Restructure Aggregated Data for t-test

classic Classic list List threaded Threaded
4 messages Options
Reply | Threaded
Open this post in threaded view
|

Restructure Aggregated Data for t-test

Ben Cohen
All:

I have pre-post data on from students without individual identifiers. I have
school, grade and year identifiers. I’m comparing levels of a bullying score
over time, using an age-cohorts analysis design.  My data are in this format
(following an aggregation of the raw data by school-grade-year):

school grade year cohort score
A 3 9 2 2.12
A 3 10 2 2.62
A 4 9 2 1.75
A 4 10 2 1.84
A 5 9 2 1.96
A 5 10 2 2.0
A 6 9 2 2.1
A 6 10 2 1.91
B 3 8 1 2.19
B 3 9 1 1.63
B 4 8 1 2.66
B 4 9 1 2.55

To perform the age cohort analysis, I need to compare for school A, grade 5
in year 9 to grade 6 in year 10. Or, for school B, grade 3 in year 8 to
grade 4 and year 9, etc., for several schools in the dataset.
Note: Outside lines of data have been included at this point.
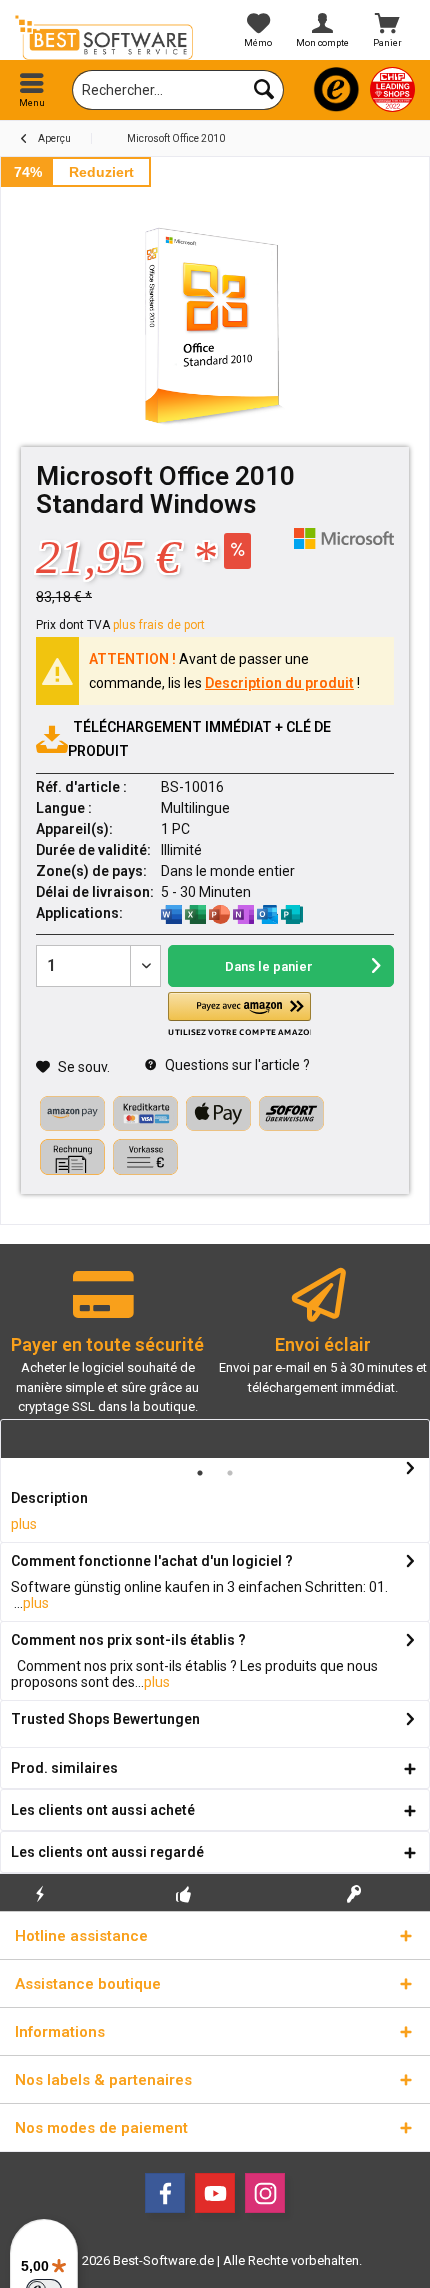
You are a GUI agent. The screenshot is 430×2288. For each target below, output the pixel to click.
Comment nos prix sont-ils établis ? (128, 1640)
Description (49, 1498)
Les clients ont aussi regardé (107, 1852)
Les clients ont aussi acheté (103, 1810)
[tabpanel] (107, 1350)
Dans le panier (269, 966)
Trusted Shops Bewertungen (105, 1719)
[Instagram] (265, 2193)
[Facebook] (165, 2193)
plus (24, 1524)
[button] (239, 1014)
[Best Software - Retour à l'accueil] (107, 37)
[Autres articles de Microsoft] (344, 538)
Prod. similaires (64, 1768)
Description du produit (279, 683)
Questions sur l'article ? (236, 1065)
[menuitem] (32, 90)
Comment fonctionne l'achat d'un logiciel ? (152, 1561)
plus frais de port (159, 625)
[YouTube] (215, 2193)
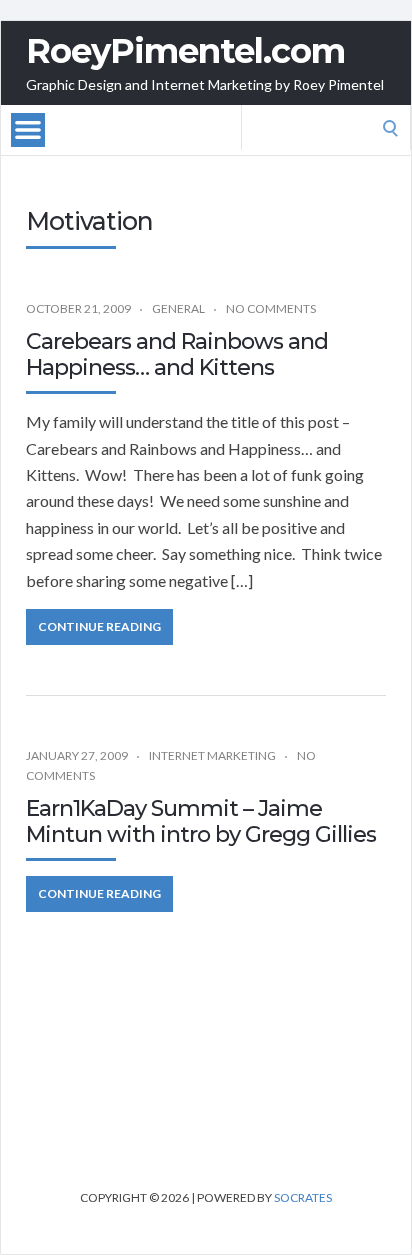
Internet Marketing (212, 755)
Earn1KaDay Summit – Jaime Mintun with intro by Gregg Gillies (201, 821)
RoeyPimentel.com (185, 51)
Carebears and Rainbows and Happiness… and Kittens (177, 354)
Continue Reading (99, 626)
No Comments (271, 308)
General (178, 308)
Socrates (303, 1197)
To proceed, I’d like to get my data in this format to perform a statistical
test (t-test; anova):

School Score Year Grade Time
A 2.12 9 3 1
A 1.84 10 4 2
A 1.75 9 4 1
A 2.0 10 5 2
B 2.19 8 3 1
B 2.55 9 4 2


What SPSS steps might be used here to restructure the data? It's not simply
a recode on year, because for one cohort of students, time one was year=8,
while another cohort has time 1=9.

Thanks for any ideas!

=====================
To manage your subscription to SPSSX-L, send a message to
[hidden email] (not to SPSSX-L), with no body text except the
command. To leave the list, send the command
SIGNOFF SPSSX-L
For a list of commands to manage subscriptions, send the command
INFO REFCARD
Reply | Threaded
Open this post in threaded view
|

Re: Restructure Aggregated Data for t-test

David Marso
Administrator
Hi Ben,
There might be more elegant ways to achieve this but  I believe this does what you wish.
HTH, David
---
data list free / school (A) grade year cohort score.
begin data
A 3 9 2 2.12
A 3 10 2 2.62
A 4 9 2 1.75
A 4 10 2 1.84
A 5 9 2 1.96
A 5 10 2 2.0
A 6 9 2 2.1
A 6 10 2 1.91
B 3 8 1 2.19
B 3 9 1 1.63
B 4 8 1 2.66
B 4 9 1 2.55
end data

FORMATS grade year cohort (F2.0).
compute ID=$CASENUM.
save outfile "copy.sav".
add files / file * / file "copy.sav" /IN=time.
do if time.
compute grade=grade-1.
compute year=year-1.
end if.
sort cases by school grade year time.
match files / file * / by school grade year / first=top / last=bot.
select if NOT (top AND bot).
do if time.
compute grade=grade+1.
compute year=year+1.
end if.
compute time=time+1.
exe.
list var school score year grade time.


SCHOOL    SCORE YEAR GRADE TIME

A          2.12   9     3    1
A          1.84  10     4    2
A          1.75   9     4    1
A          2.00  10     5    2
A          1.96   9     5    1
A          1.91  10     6    2
B          2.19   8     3    1
B          2.55   9     4    2


Number of cases read:  8    Number of cases listed:  8
Ben Cohen wrote
All:

I have pre-post data on from students without individual identifiers. I have
school, grade and year identifiers. I’m comparing levels of a bullying score
over time, using an age-cohorts analysis design.  My data are in this format
(following an aggregation of the raw data by school-grade-year):

school grade year cohort score
A 3 9 2 2.12
A 3 10 2 2.62
A 4 9 2 1.75
A 4 10 2 1.84
A 5 9 2 1.96
A 5 10 2 2.0
A 6 9 2 2.1
A 6 10 2 1.91
B 3 8 1 2.19
B 3 9 1 1.63
B 4 8 1 2.66
B 4 9 1 2.55

To perform the age cohort analysis, I need to compare for school A, grade 5
in year 9 to grade 6 in year 10. Or, for school B, grade 3 in year 8 to
grade 4 and year 9, etc., for several schools in the dataset.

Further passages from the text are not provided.